Two months had passed since Ty Solomon’s heart stopped beating and he collapsed on the South Carolina State sideline during a men’s basketball game against N.C. State at PNC Arena.
So, when Solomon ordered a fried – yes, fried – seafood platter at Chestnut Grill on a recent Monday afternoon, he did not have to say that his life was back to some semblance of normal, if only with a different perspective on it all.
“I don’t take anything for granted anymore,” Solomon says. “I don’t hold grudges.”
As if he needs a reminder, Solomon awakes every morning, looks in the mirror and taps what he calls the “maturation scar” on his chest, just below his left shoulder. He tells himself to live the approaching day to the fullest, to be thankful for every waking moment.
Solomon has returned to class and is on course to graduate with a degree in electrical engineering in May 2019. Of the four doctors he consulted, Solomon sided with the two who recommended that he never play organized basketball again. Otherwise, all doctors said he can resume normal activity, including physical fitness that he hopes will help shed the 20 pounds he has gained since the incident.
Solomon’s family does not want to say what kind of surgery Solomon underwent on Dec. 3 at UNC Rex Healthcare’s N.C. Heart and Vascular Hospital. He says the surgery allows his heart to beat regularly and diminishes the chance of a recurring incident.
Solomon was sitting on the S.C. State bench when he collapsed with 13:08 remaining in the first half of the Wolfpack’s 103-71 victory on Dec 2. The announced crowd of 13,000 fell silent in the arena as Tyler Long, S.C. State’s athletics trainer, administered CPR and EMS personnel used a defibrillator to revive Solomon.
Solomon will only allow that doctors believe he suffered from an irregular heartbeat.
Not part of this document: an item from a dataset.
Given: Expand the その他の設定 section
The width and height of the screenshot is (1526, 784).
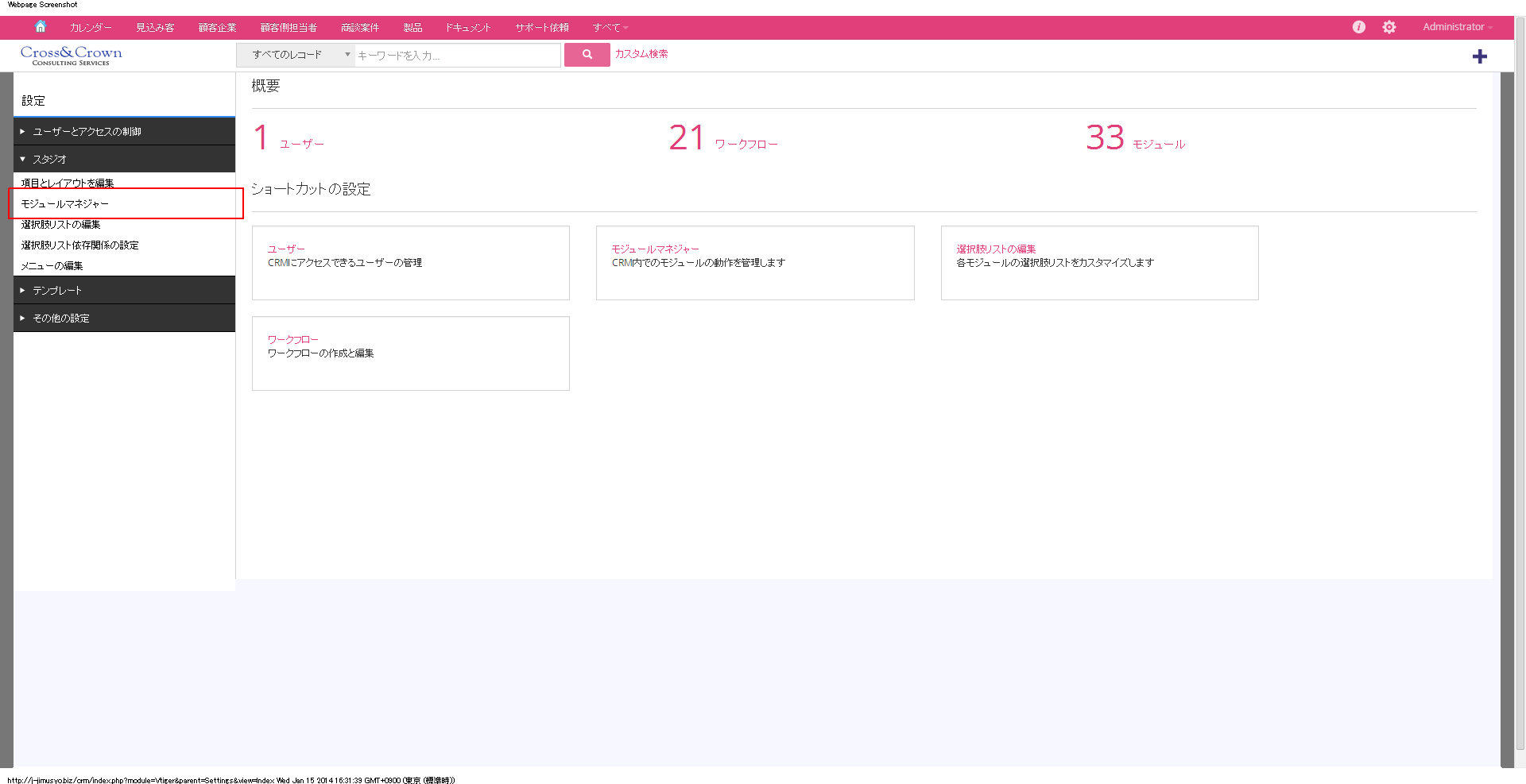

Five days later, Solomon was released from the hospital in Raleigh and returned with his family to their Charleston area home. He then enrolled for the spring semester at S.C. State and is taking a full load of classes in addition to completing the unfinished school work from the previous semester.
Solomon has watched video of the incident four times since, mostly because he does not recall anything until he was wheeled from the arena on a gurney. He says he likely will still call up the video on his phone 20 years from now when he senses a situation that might place stress on his heart.
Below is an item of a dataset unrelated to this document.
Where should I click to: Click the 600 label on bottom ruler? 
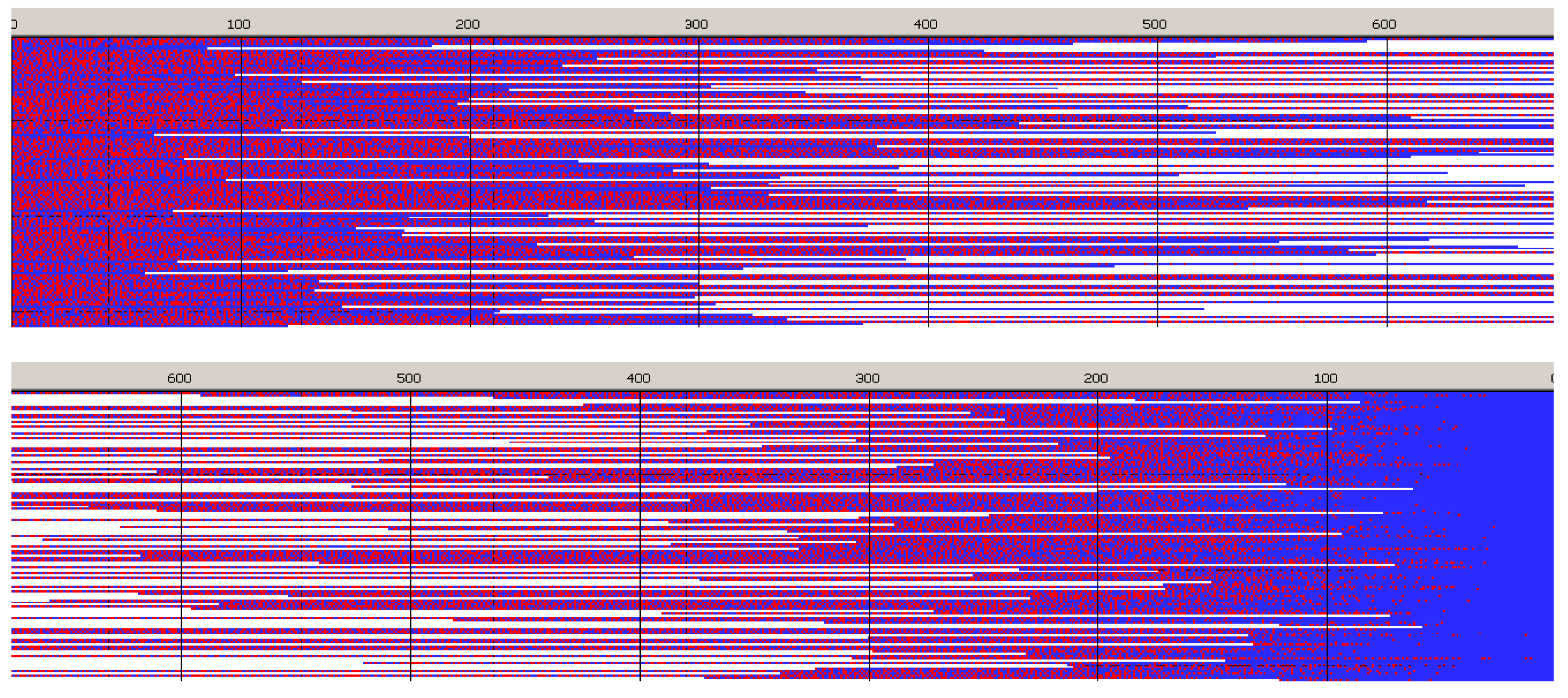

“In life, things happen for a reason that none of us understand,” says S.C. State coach Murray Garvin. “I truly feel that Ty is still trying to figure it all out. When he does, he will have an impact on a lot of people. Matter of fact, he already has. He’s a great example of human perseverance.”
Solomon says he is forever thankful to paramedics and to Long.
“That’s my best friend,” Solomon says, “my guy.”
Whenever the two cross, usually at an S.C. State basketball practice or game, Solomon greets Long with another sincere offering of thanks. One day, Long (who has not granted an interview since the incident) insisted that a “thank you” was no longer necessary.
“I still do it,” Solomon says.
If nothing else has been gained from the incident, Solomon says his family is much tighter these days, particularly his divorced parents, Cedric Solomon and Delores Speights. Solomon also has become a more loving brother to his three siblings.
In December of 2016, younger sister Taighlor Solomon, placed a pair of Ugg boots on her Christmas wish list from her brother. Solomon assessed his financial situation at the time and determined he could not afford the boots.
This past December, while recovering from his heart surgery, Solomon arranged to work and earn spending money at a Porter-Gaud School basketball camp in Charleston. His Christmas gift to his sister was a pair of Ugg boots.